Answer:
3Sn²⁺ + 14 H⁺ + Cr₂O₇⁻² → 3Sn⁴⁺ + 2Cr³⁺ + 7H₂O
Coefficient for the H⁺ is 14 (more than 4 .- option e)
Explanation:
First of all, we should determine the half reactions
Cr₂O₇⁻² in dichromate, chromium acts with +6 → Cr³⁺
Sn²⁺ → Sn⁴⁺
So in the second element, Sn changed the oxidation state from +2 to +4. It has increased, so it has oxidized and it has released electrons.

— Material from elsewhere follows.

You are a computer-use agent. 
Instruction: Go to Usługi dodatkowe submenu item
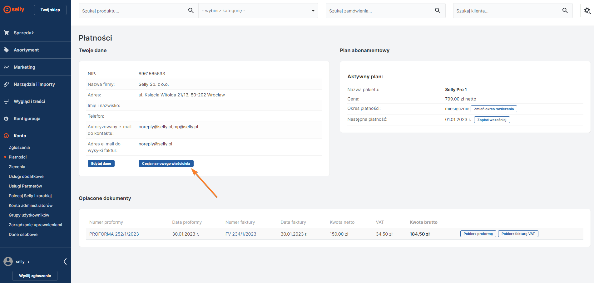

In dichromate, chromium decreased the oxidation state, from +6 to +3. It was reduced so it gained electrons.
Sn²⁺ → Sn⁴⁺ + 2e⁻ oxidation
Cr₂O₇⁻² + 6e⁻ → Cr³⁺ reduction
We must balance the Cr with 2 and, in the opposite side of oxygens, we complete with the same amount of water. If we have 7 O, we must add 7 H₂O to the product side. Finally to balance the protons, we add 14 H⁺, to reactant side as we have 14 H in product side The half reaction of reduction will be:
14 H⁺ + Cr₂O₇⁻² + 6e⁻ → 2Cr³⁺ + 7H₂O
Now we have to balance the e⁻, so they can be cancelled. We multiply x3 half reaction of oxidation and x1 half reaction of reduction
(Sn²⁺ → Sn⁴⁺ + 2e⁻ ) x3
(14 H⁺ + Cr₂O₇⁻² + 6e⁻ → 2Cr³⁺ + 7H₂O) . 1
We sum each of them
3Sn²⁺ + 14 H⁺ + Cr₂O₇⁻² + 6e⁻ → 3Sn⁴⁺ + 6e⁻ + 2Cr³⁺ + 7H₂O
The balance reaction will be:
3Sn²⁺ + 14 H⁺ + Cr₂O₇⁻² → 3Sn⁴⁺ + 2Cr³⁺ + 7H₂O